» Aufgabe 1
Welche Werte für das Jahr 2018 stehen im Artikel über Schulwegunfälle in Klammern? Nenne jeden mit dem, was er zählt.
» Aufgabe 2
Schreibe den Artikel über Schulwegunfälle im Anschluss an seinen letzten Satz weiter.

» Artikel

Erhebung des Innenministeriums Weniger Schulwegunfälle in Baden-Württemberg

Von red/dpa/lsw 

Der Weg zur Schule ist gesamtheitlich betrachtet in Baden-Württemberg sicherer geworden. Die erhobenen Zahlen für das Vorjahr haben dabei nichts mit dem Coronavirus zu tun.

Schulkinder auf dem Schulweg Foto: dpa/Ralf Hirschberger
Schulkinder auf dem Schulweg Foto: dpa/Ralf Hirschberger

Stuttgart - Der Weg zur Schule birgt Gefahren, doch die Unfälle werden weniger: Die baden-württembergische Polizei hat im vergangenen Jahr 443 (2018: 470) Verkehrsunfälle auf dem Schulweg registriert. Das ist die niedrigste Anzahl seit elf Jahren, wie das Innenministerium am Freitag in Stuttgart mitteilte. 2019 wurden 65 (2018: 79) Kinder und Jugendliche schwer verletzt und 406 (2018: 392) leicht. Fünf Schulkinder verunglückten im vergangenen Jahr auf dem Weg von der Schule oder dorthin tödlich. 2018 gab es keinen tödlichen Unfall.

» Vorliegende Daten
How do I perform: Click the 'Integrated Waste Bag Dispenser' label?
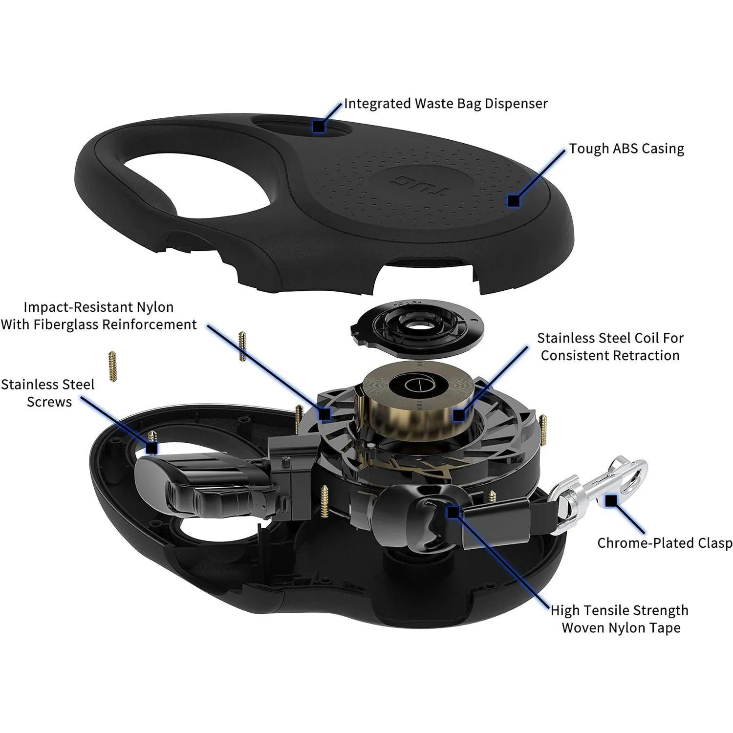(x=446, y=104)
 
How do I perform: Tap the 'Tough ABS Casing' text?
(x=626, y=149)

» Antwort 1
470 Verkehrsunfälle auf dem Schulweg, 79 schwer verletzte Kinder und Jugendliche und 392 leicht verletzte Kinder und Jugendliche.

» Antwort 2
Angesichts des Starts von rund 100 000 Kindern im Südwesten an den Grundschulen rief Innenminister Thomas Strobl (CDU) die Verkehrsteilnehmer zu besonderer Rücksicht auf. Besonders im Bereich von Schulen sollte man langsam fahren und stets bremsbereit sein. „Wir tragen eine besondere Verantwortung für die Schulanfängerinnen und Schulanfänger.“ Wichtig sei es, dass auch Eltern oder Großeltern den Schulweg mit den Kindern übten. Dabei soll besonders auf die Gefahren beim Überqueren der Straße und an Grundstücksausfahrten hingewiesen werden.